Part 2- The EU ‘Cookie’ Law
Understanding the Law
The EU’s cookie laws are governed by the Privacy and Electronic Communications (EC Directive) Regulations 2003 (as amended). Through the 2003 Regulations, EC Directive 2002/58/EC, concerning the protection of privacy within electronic communications, was implemented.
This Directive was subsequently amended by Directive 2009/136/EC. This amendment included an alteration to Article 5(3) of the E-Privacy Directive requiring consent for storage or access to information stored within a user’s terminal equipment.
Since 2003, Regulations have required that those using cookies clearly inform site users. In May 2011 (for incorporation by May 2012), this requirement was expanded. Thus, it is now necessary for users of cookies, not only to provide clear information to site users, but further, to obtain the consent of subscribers or users when seeking to store a cookie on their device.

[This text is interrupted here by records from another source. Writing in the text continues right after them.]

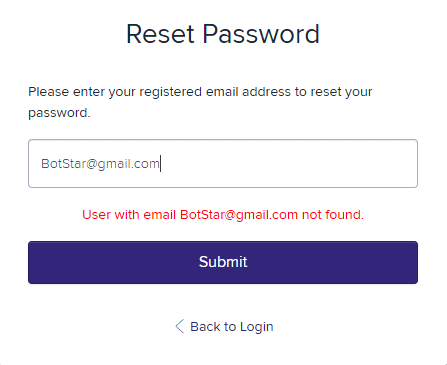Focus the registered email address input field

point(223,163)
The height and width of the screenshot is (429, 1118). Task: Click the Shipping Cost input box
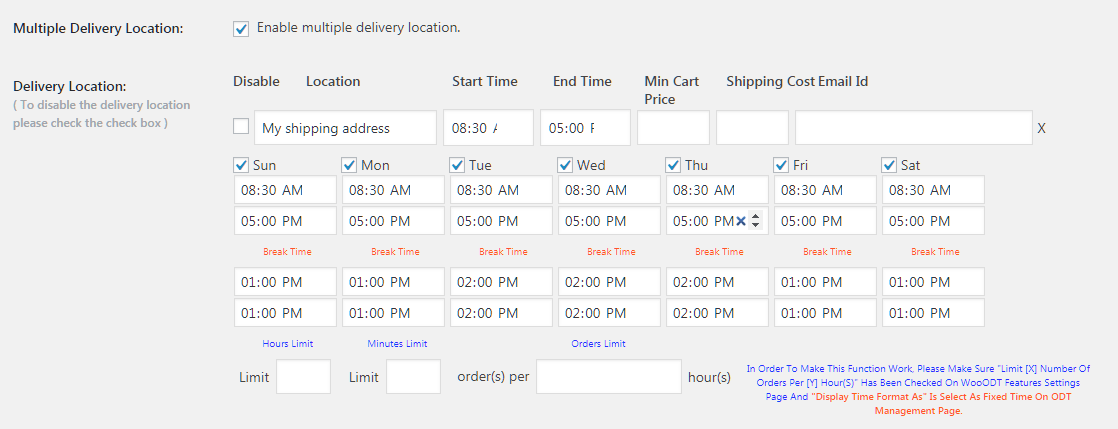click(x=752, y=128)
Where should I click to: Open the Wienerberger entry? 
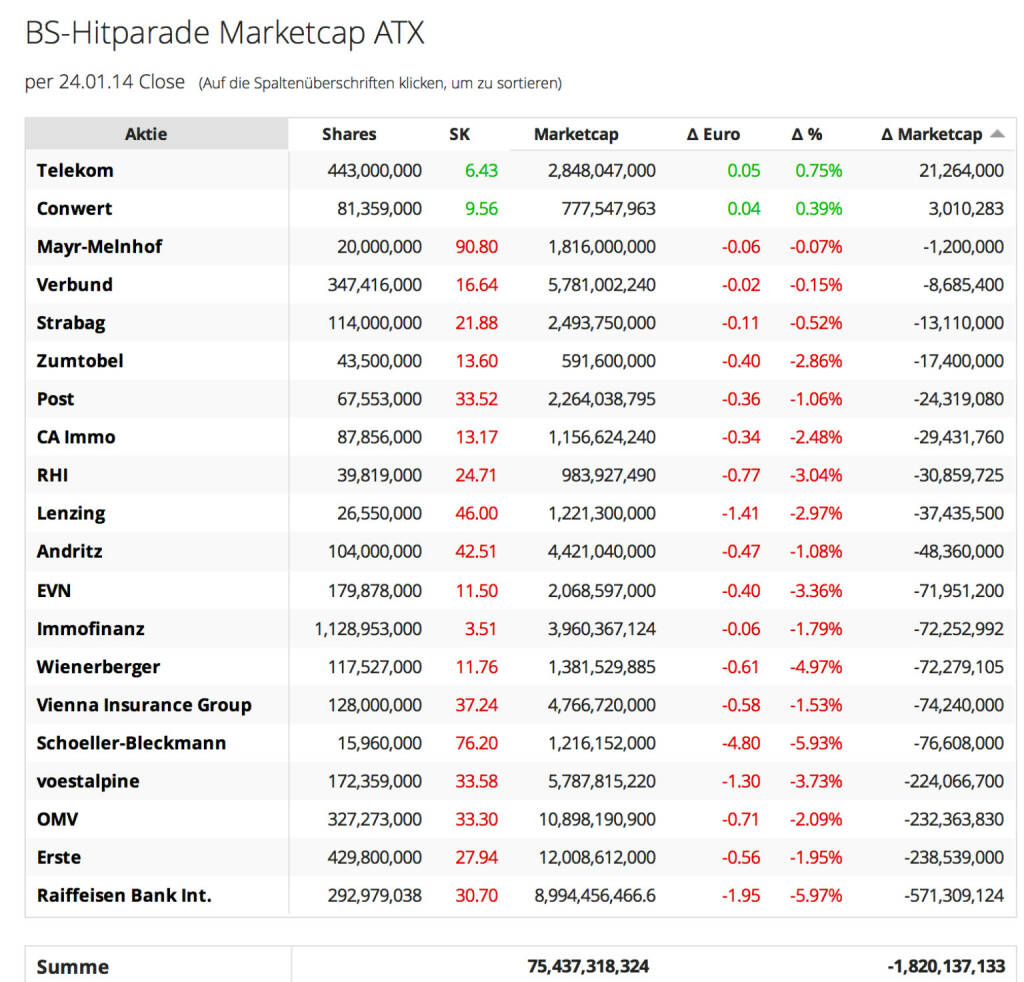coord(98,667)
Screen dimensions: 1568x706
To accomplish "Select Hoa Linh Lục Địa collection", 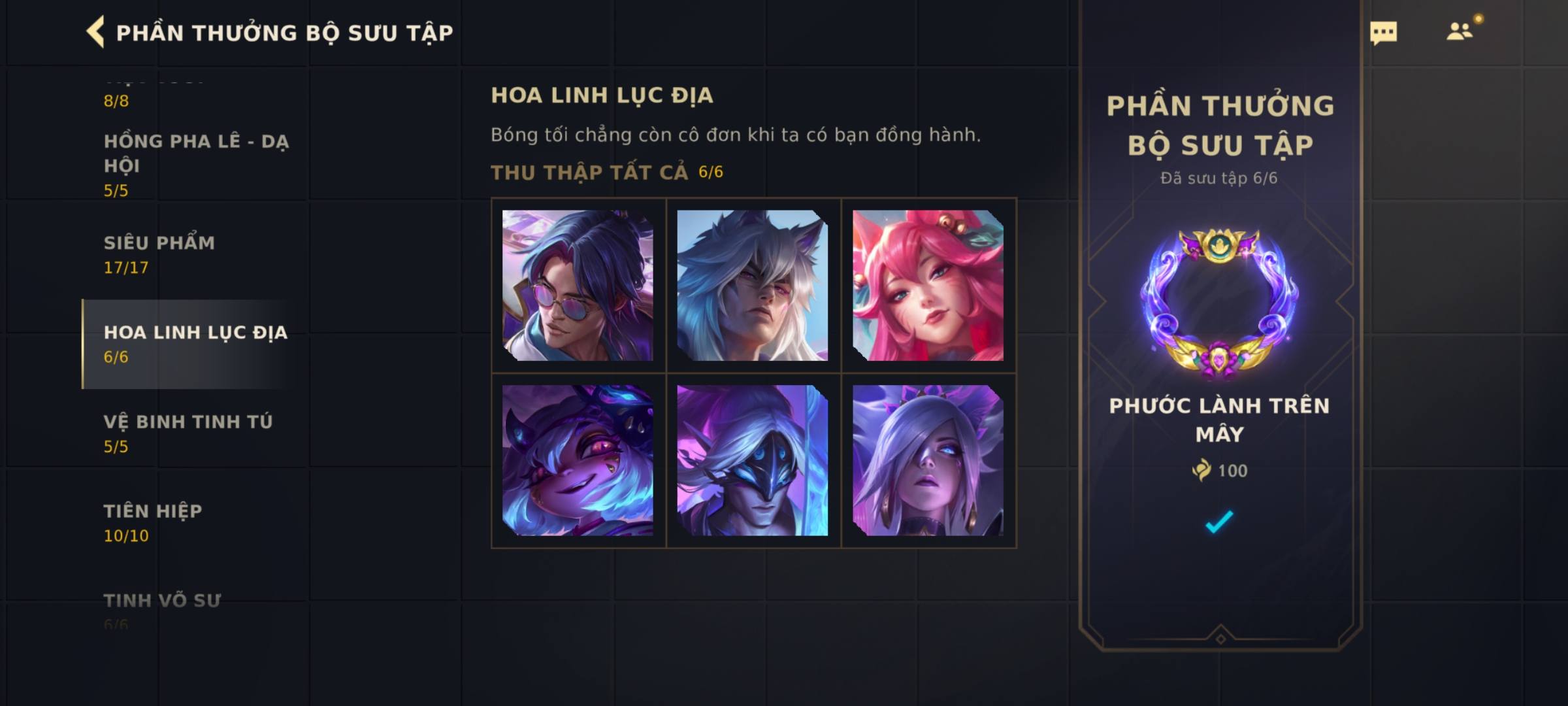I will 195,344.
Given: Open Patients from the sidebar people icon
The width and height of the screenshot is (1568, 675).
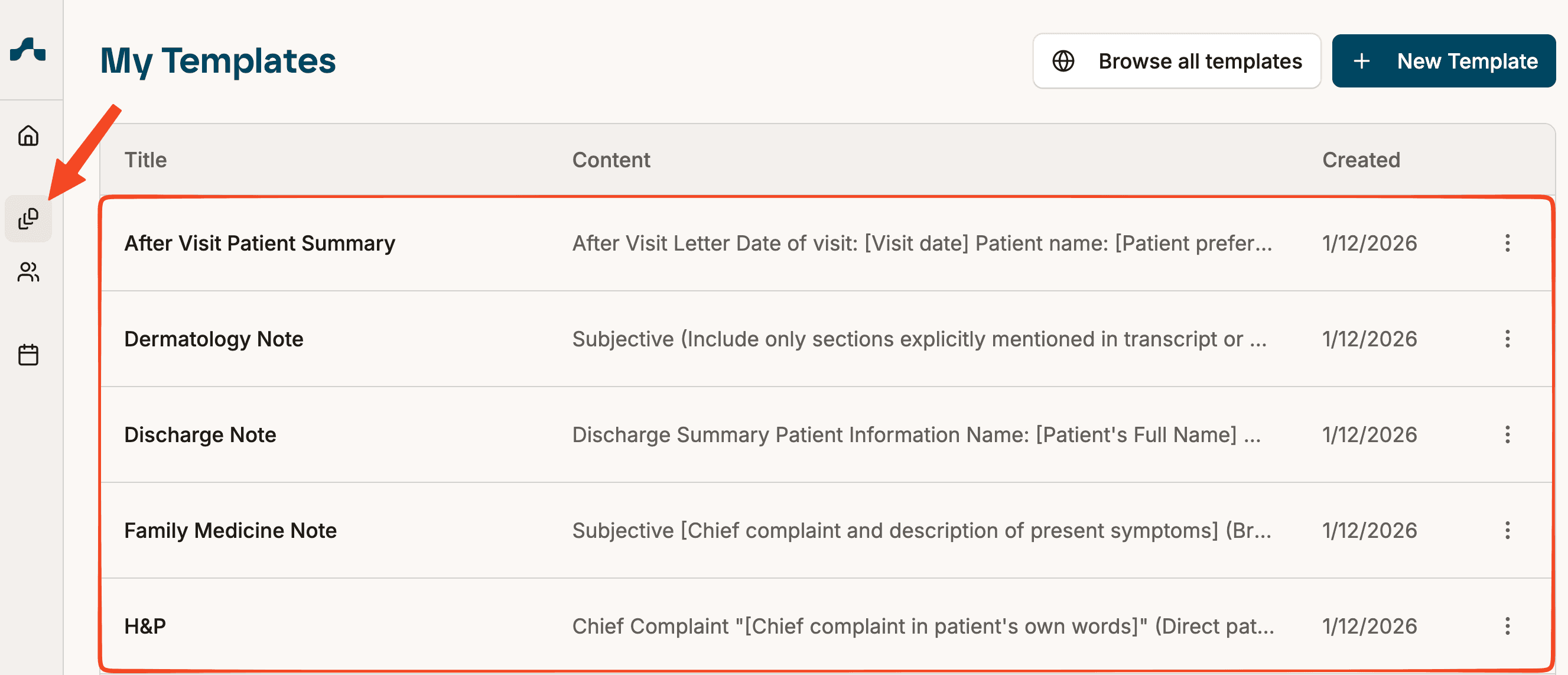Looking at the screenshot, I should coord(28,272).
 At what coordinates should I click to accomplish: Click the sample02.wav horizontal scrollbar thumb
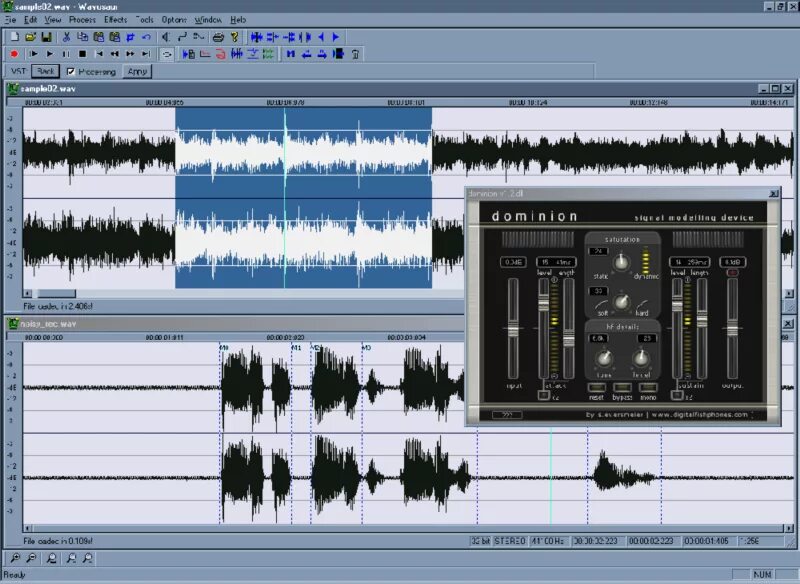[56, 294]
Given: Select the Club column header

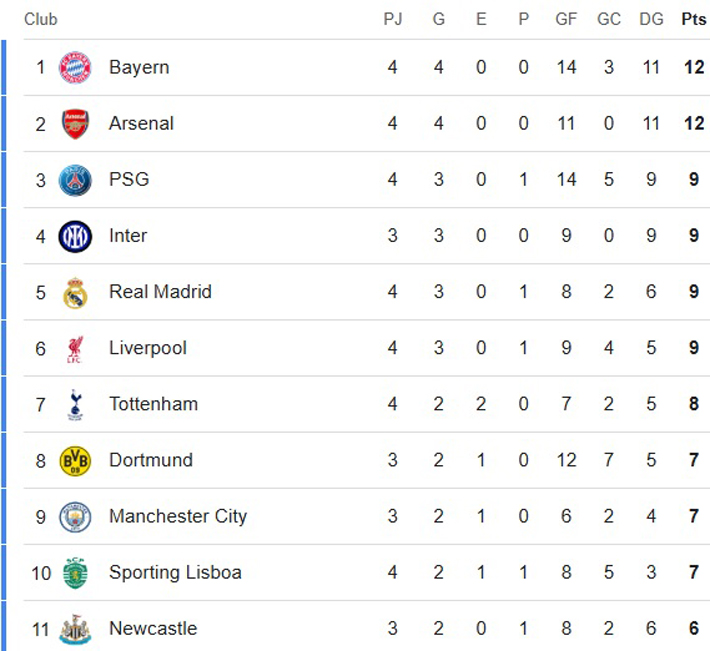Looking at the screenshot, I should [x=41, y=20].
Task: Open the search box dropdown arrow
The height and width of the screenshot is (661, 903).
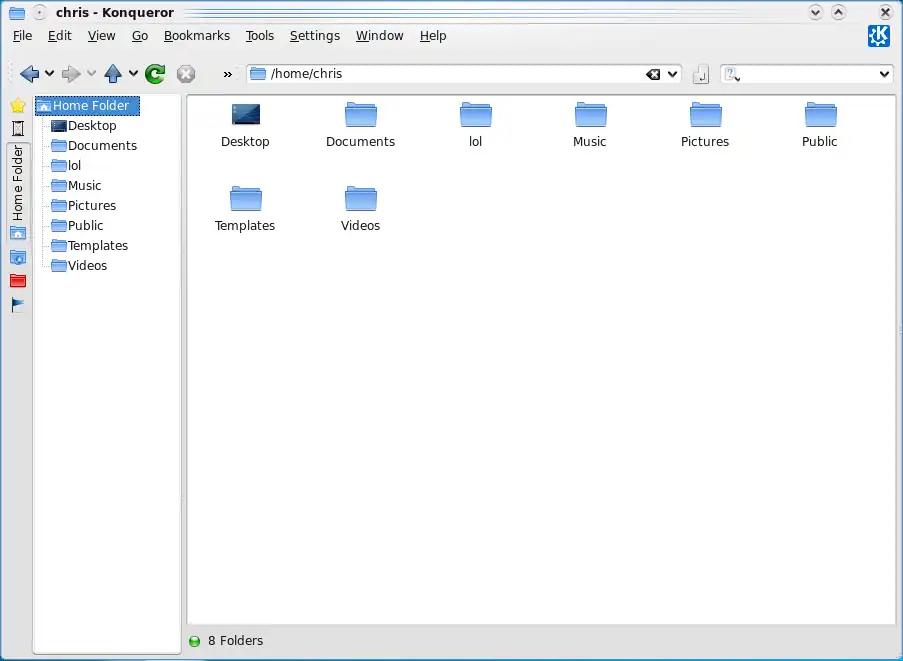Action: pyautogui.click(x=884, y=74)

Though the Regulations do not identify who is responsible for ensuring compliance with the consent requirement, it can be assumed that such responsibility falls with the company or individual operating the online service and utilising the cookies for their own ends. In the case of third party cookies being set, or companies designing websites for others, the responsibility of both parties can be assumed.
Exemption from the Consent Requirement
To be exempt from these requirements, cookies must either be being used solely for the purpose of administering the transmission of communication over a communications network, or where access or storage is essential for the facilitation of an information society service requested by the site user or subscriber.
Focal to discussions within the European Institutions and their Member States has been the scope of these exemptions. Pivotal to discussions was the extent to which cookies must be used for resource and capital planning as well as website operation. As each Member State is responsible for devising its own incorporation legislation, it is possible that, in the absence of European case law, full consensus will not be reached at this point.
As an example, the UK’s Information Commission has adopted a narrow interpretation of these exemptions. It has stated its belief that a narrow interpretation was intended by the European legislature. Within its guidance, it provides several examples of likely exemptions.
A cookie used to remember the goods a user wishes to buy and then they proceed to the checkout or add goods to their shopping basket
Certain cookies providing security that is essential to comply with the security requirements of the seventh data protection principle for an activity the user has requested – for example in connection with online banking services
What are the Implications of the Consent Requirement for Online Marketing Campaigns?
Across various EU Member States, guidance has been issued in order to facilitate compliance. Thus, Americans designing sites for EU countries must refer to relevant guidance. Continuing with the example of the UK, the UK’s Information Commission has provided practical guidance for those striving to meet the new requirement.
First, it suggests checking the type of cookies used and the way in which they are used. This could be done either through a comparative audit or a data check. Cookies should be analysed so as to determine the extent to which they are necessary and, therefore, might not need consent.
Finally, the Commission highlights the need to determine the best fit solution to obtaining consent. Here, it observes that the greater the intrusion on privacy, the greater the need to achieve meaningful consent. The Commission observes that, though the method which must be adopted in order to achieve consent is not defined within the EU Regulations, it must, at least, be proportionate.